Task details: Without the pictures, print the lines from the one holding "This screenshot has width=805, height=411." through the last line below, both included, exactly as they stand.

Study material:
───
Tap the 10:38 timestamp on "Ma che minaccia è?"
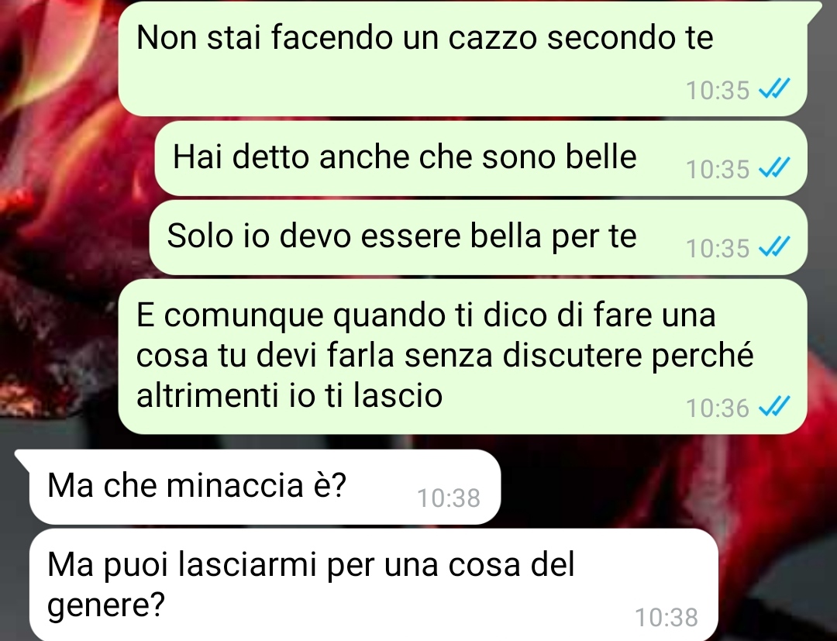Viewport: 837px width, 641px height. click(x=449, y=498)
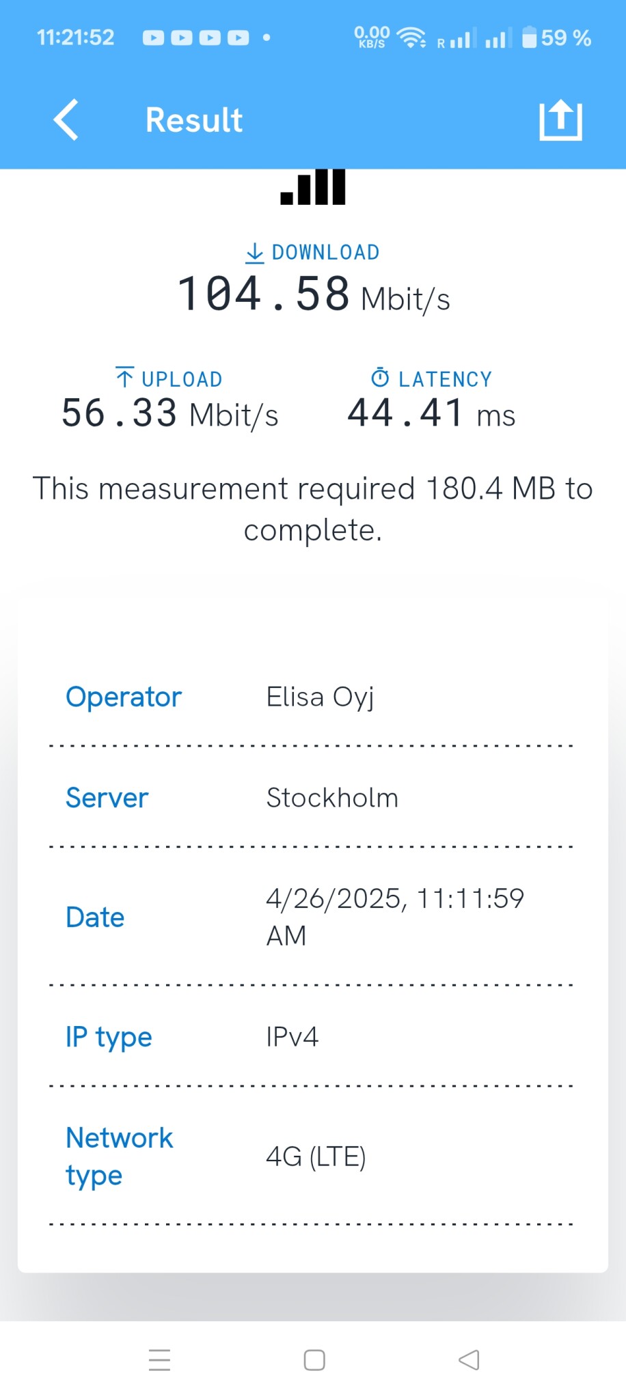Tap the Wi-Fi status bar icon
This screenshot has width=626, height=1399.
click(411, 38)
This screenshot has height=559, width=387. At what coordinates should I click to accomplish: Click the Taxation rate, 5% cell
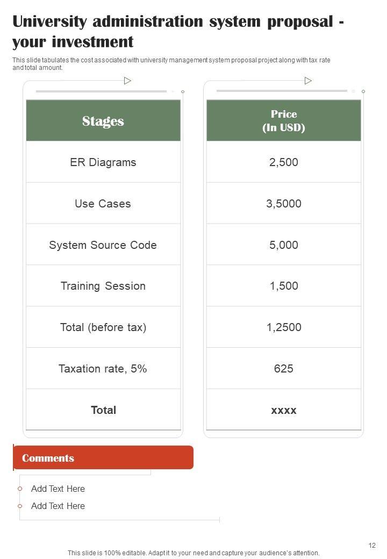pyautogui.click(x=103, y=369)
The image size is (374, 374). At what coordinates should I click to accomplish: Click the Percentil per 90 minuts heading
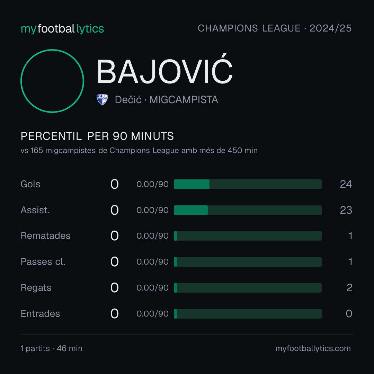point(97,136)
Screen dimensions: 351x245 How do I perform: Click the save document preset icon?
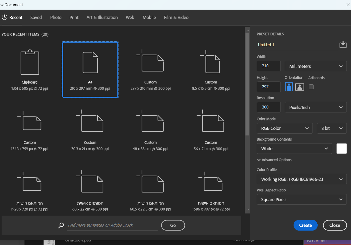[x=343, y=45]
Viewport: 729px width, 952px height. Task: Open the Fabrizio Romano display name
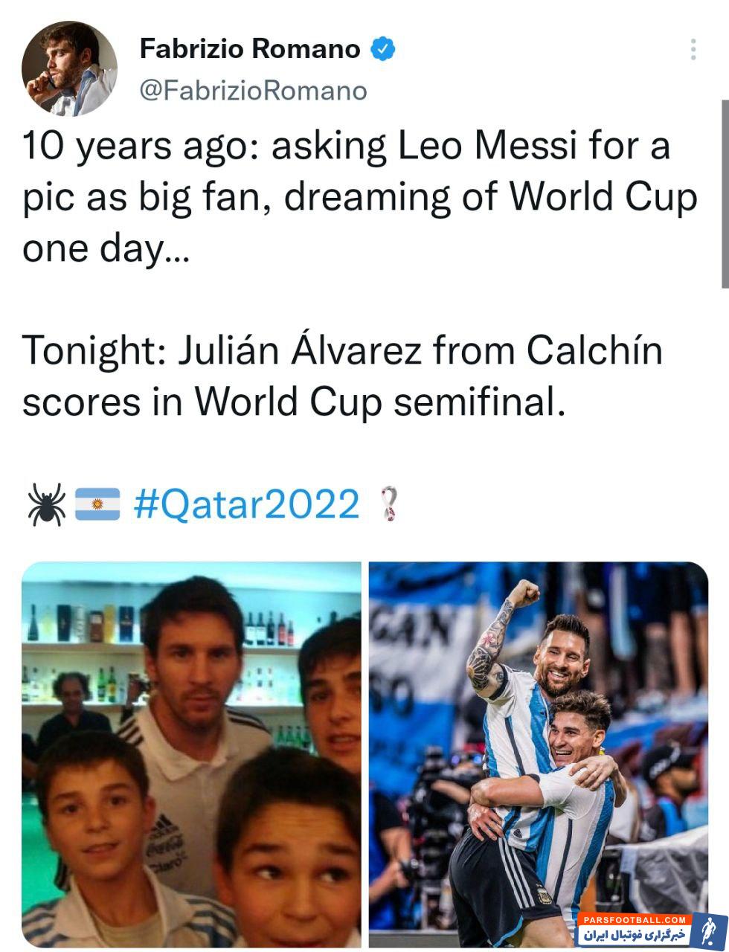[x=250, y=50]
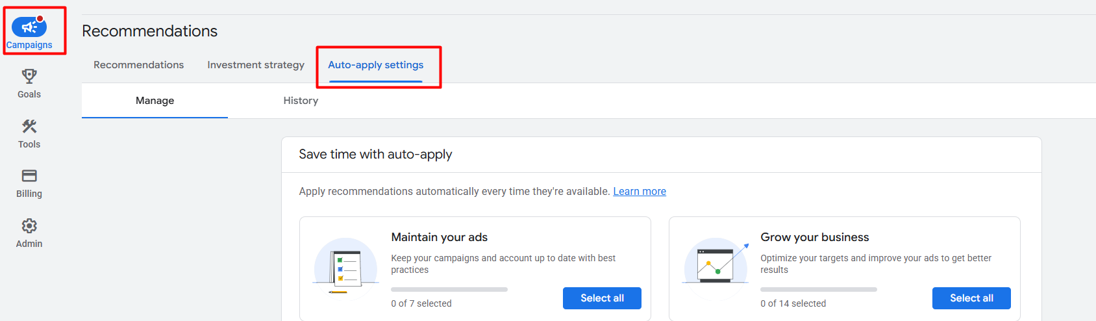This screenshot has width=1096, height=321.
Task: Select all in Grow your business
Action: pyautogui.click(x=971, y=298)
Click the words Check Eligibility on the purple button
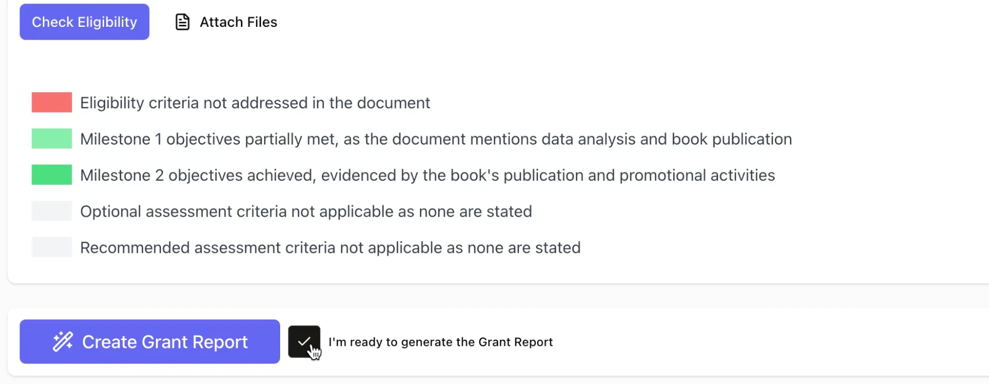Image resolution: width=989 pixels, height=384 pixels. [x=85, y=22]
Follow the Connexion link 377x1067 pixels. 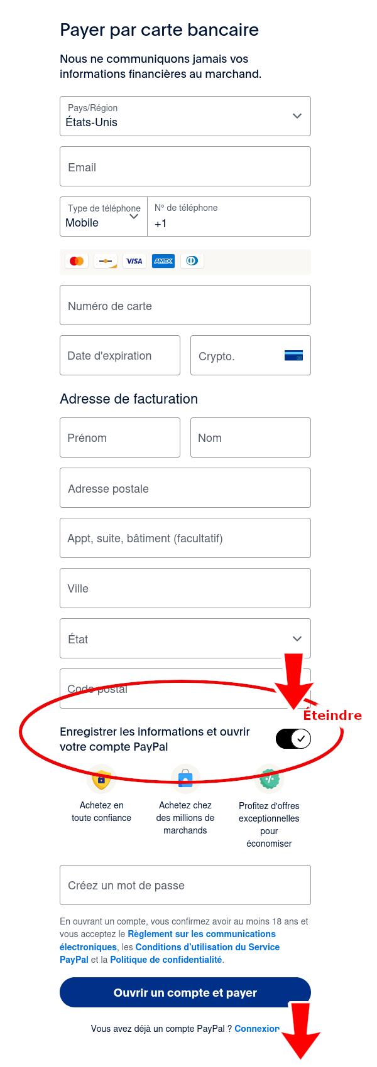256,1029
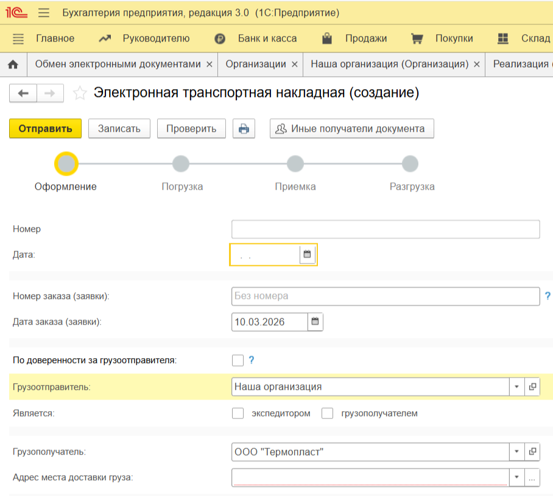This screenshot has height=496, width=553.
Task: Add form to favorites with star icon
Action: point(79,93)
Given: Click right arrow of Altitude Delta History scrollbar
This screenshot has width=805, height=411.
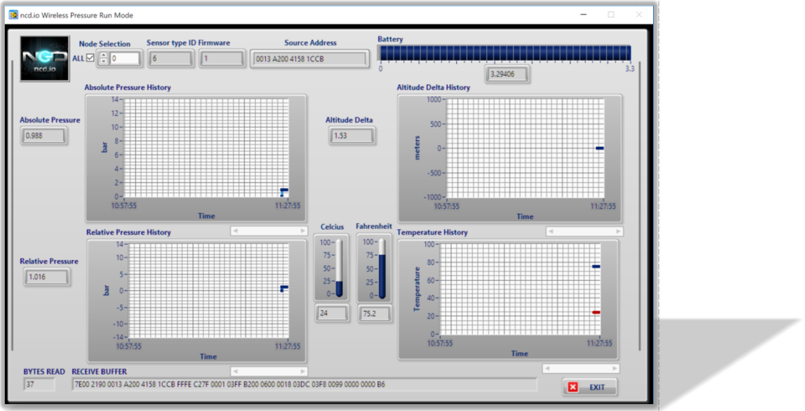Looking at the screenshot, I should 619,231.
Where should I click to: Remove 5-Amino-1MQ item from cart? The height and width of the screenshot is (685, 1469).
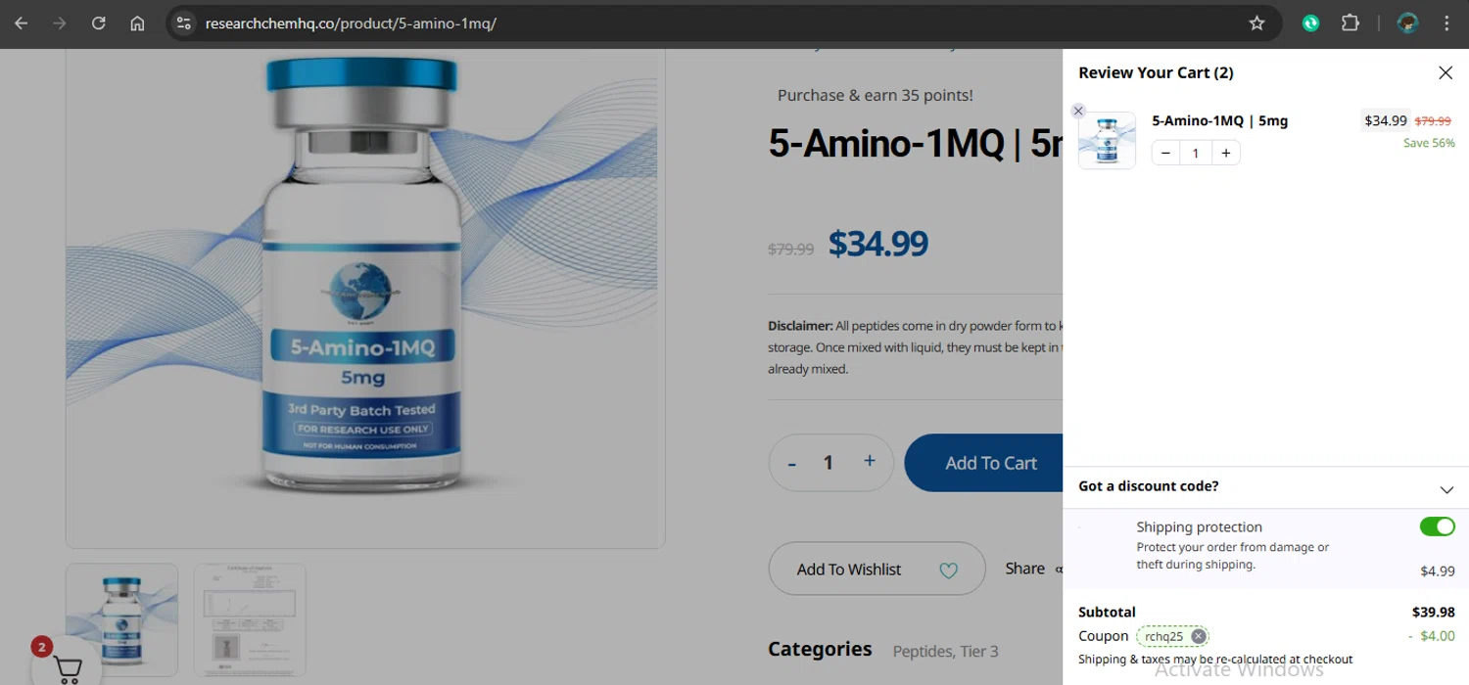1078,111
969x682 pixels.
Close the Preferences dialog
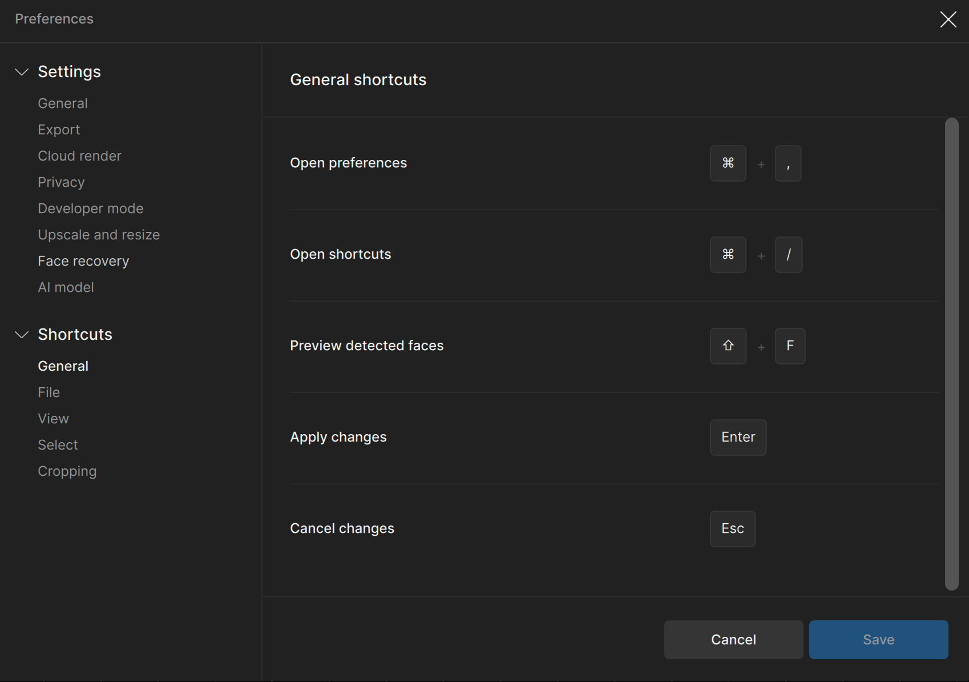[x=948, y=19]
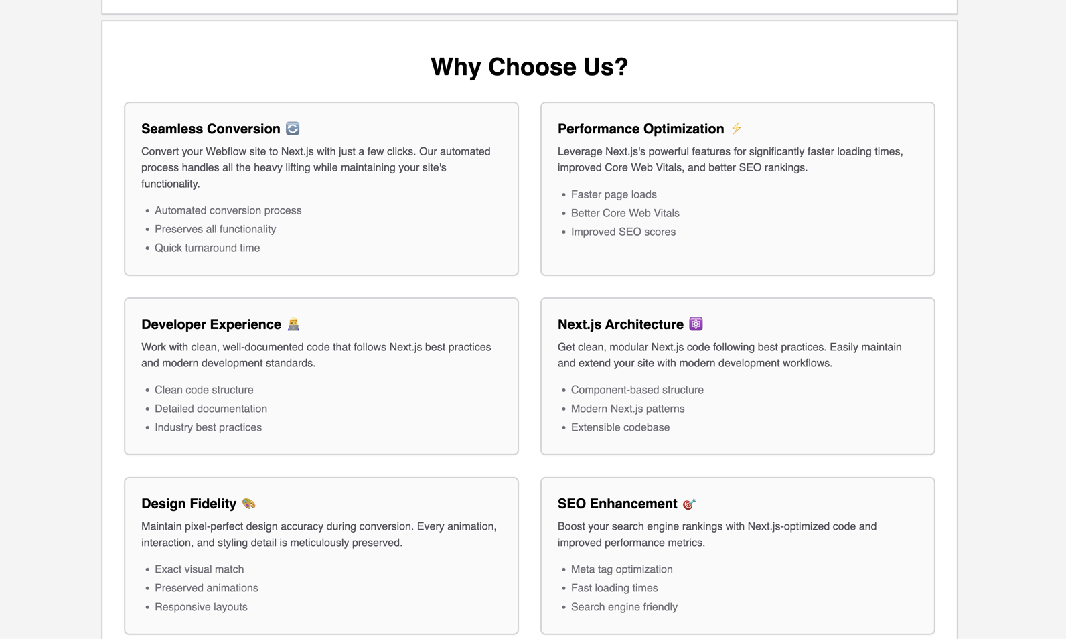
───
Task answer:
This screenshot has width=805, height=411.
Looking at the screenshot, I should 619,231.
Where should I click to: Remove 5-Amino-1MQ item from cart? The height and width of the screenshot is (685, 1469).
1078,111
969x682 pixels.
Close the Preferences dialog
[x=948, y=19]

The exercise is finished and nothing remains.